* Extract provided:
#####

According to the improvements provided by the present invention, the control system automatically prevents the blade being positioned such that the force required to drive the machine across the terrain exceeds the tractional force capability of the ground contacting drive means of the machine or the available power of its motive engine. The automatic override capability is provided by means responsive to the motive force required to move the machine over the terrain for automatically generating an override signal when the force exceeds a preselected value which does not exceed the tractional force capability of the ground contacting drive means and means responsive to the automatic override signal which temporarily countermands a blade-down signal generated by the receiver means and applies a blade-up signal to the blade operating means. When overload condition no longer exists, the automatic override returns the system to regular laser control operation.

Turning now to the drawings, FIG. 1 schematically depicts an earth-moving machine consisting of a tractor 10 to provide motive power drawing a leveling machine 11. A rotating laser 12 emits a beam 13 which establishes a reference plane, located a preselected distance H above the desired finished grade of the terrain. As the earth-working machine 10-11 encounters "high" and "low" spots in the terrain, the laser detector 14 mounted on a mast 15 carried on the leveling machine 11 is correspondingly raised and lowered above and below the reference plane 13. The detector 14, through receiver circuitry, generates "blade-up" and "blade-down" signals to cause the blade of the grading machine 11 to dig deeper when the machine encounters relatively higher terrain and to raise the blade and dig shallower or empty the bucket of the machine when the machine encounters relatively lower spots in the terrain.

According to one embodiment of the present invention, the force required to move the earth-working machine 11 over the terrain is sensed by a specially constructed hitch, shown in greater detail in FIGS. 2-5, in which like reference characters indicate the same parts in the several views. The hitch includes a tubular portion 21 forming the towing tongue of the scraper 11. The tubular portion 21 is joined to a clevis member 22 by a load cell 23. The load cell can be selected from any one of a number of standard commercially available types which utilize a piezoelectric element or Wheatstone bridge circuitry to generate an electrical signal which is proportional to the tensile forces acting on the sensing element. The load cell 23 is provided with threaded extensions 24 and 25 which engage the internal threads formed in the interior surfaces of the apertures 26 and 27 in the cylindrical extension 21 and in the clevis 22. The threaded extensions 25 and 24 are tightened into the threaded holes 26 and 27 and the load cell 23 is maintained in the upright position with the junction box 28 on top and is maintained in such position by means of locating member 29 secured by bolts 30, such that the flat side 31 of the locating member 29 bears against flat surfaces 32 formed on the sides of the cylindrical extensions 24 and 25 of the load cell 23.

The clevis 22 is provided with a tongue member 33 pivotally mounted on a pin 34 extending through the clevis 22. The tongue member 33 has a hole 34 to accommodate a pin (not shown), by means of which the assembly is affixed to the drawbar of the tractor 10.

#####

* Material provided:
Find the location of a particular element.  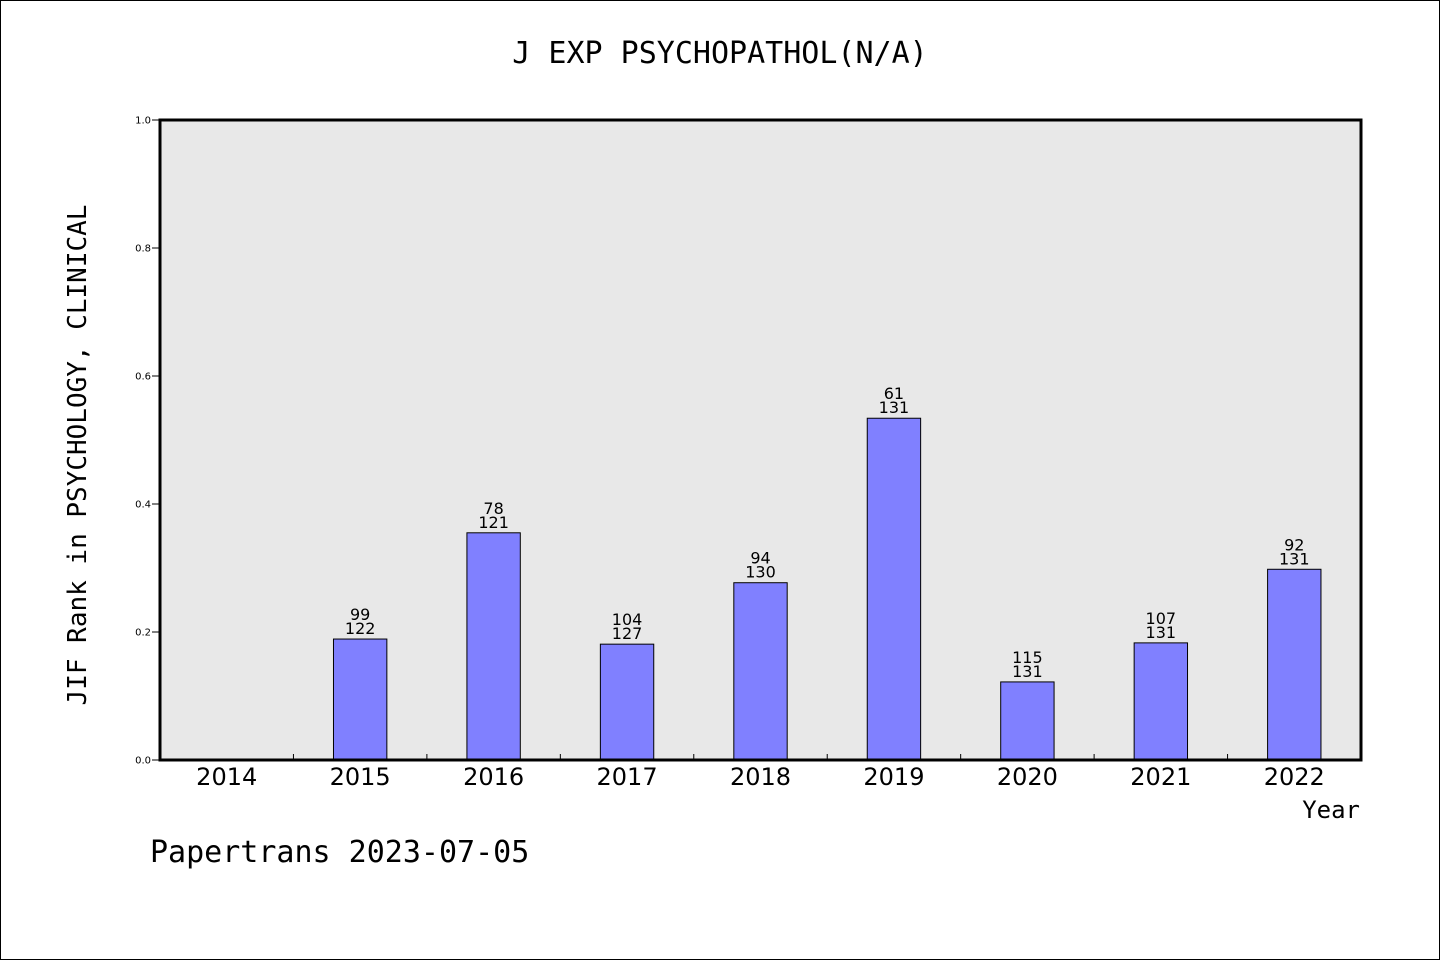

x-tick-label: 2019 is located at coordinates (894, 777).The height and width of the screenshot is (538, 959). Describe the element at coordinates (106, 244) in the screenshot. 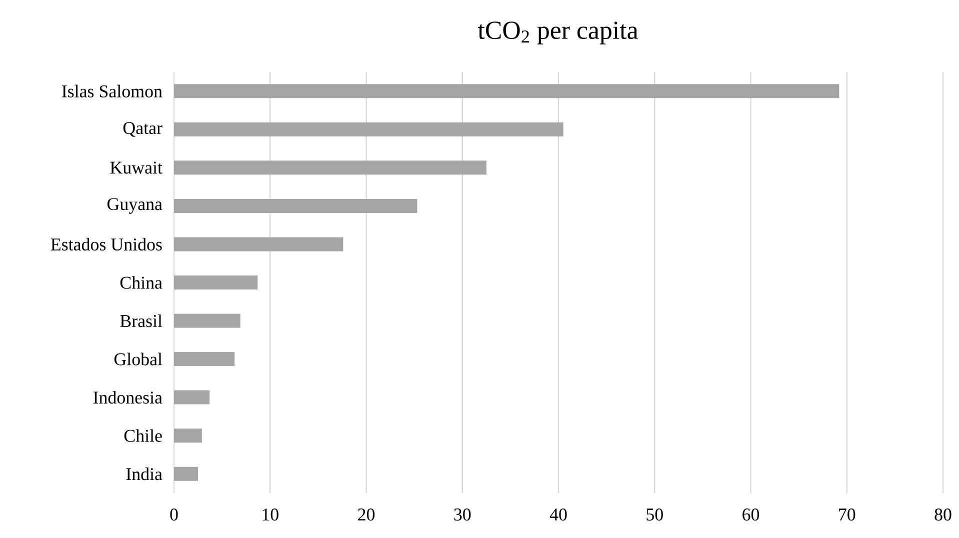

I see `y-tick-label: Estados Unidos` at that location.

#####

* What you need to do:
(1) In the passage on the laser-guided earth-moving machine, rewrite everything from "The clevis 22 is" down to "the tractor 10.", swapping "tongue member" for "coupling arm" each time it occurs.
(2) Extend the passage on the laser-guided earth-moving machine, picking up right after its final sentence.

* Answers for each item:
(1)
The clevis 22 is provided with a coupling arm 33 pivotally mounted on a pin 34 extending through the clevis 22. The coupling arm 33 has a hole 34 to accommodate a pin (not shown), by means of which the assembly is affixed to the drawbar of the tractor 10.

(2)
As shown in FIG. 6, the output of a voltage regulator 37 is supplied both to the bridge power supply 35 and to an override set control 37. The output of the bridge power supply 35 constitutes the exciter voltage 35a of the load cell 36. The output 38 of the load cell is amplified and fed to a voltage comparator 39 where it is electronically compared with the output 40 of the override set control 41. When the amplified output 42 of the load cell 36 exceeds the output voltage of the override set control output 40, the comparator 39 emits a signal 43 which temporarily blocks any blade-down command generated by the conventional laser beam level control circuitry and initiates a blade-up signal as long as the overload condition exists. This prevents the blade being lowered and raises the blade to prevent stalling the earth-working machine, even though the laser beam level control system senses a rise in the terrain which would normally call for a deeper cut.

A second embodiment of the invention may be utilized cooperatively with the embodiment just disclosed above, or it may be used independently to provide the desired improvement in the prior art system. According to this embodiment tractor 10 is equipped with motion detecting and speed measuring means. Such means might, for example, take the form of a doppler radar similar to those utilized by motor vehicle law enforcement officers throughout the country.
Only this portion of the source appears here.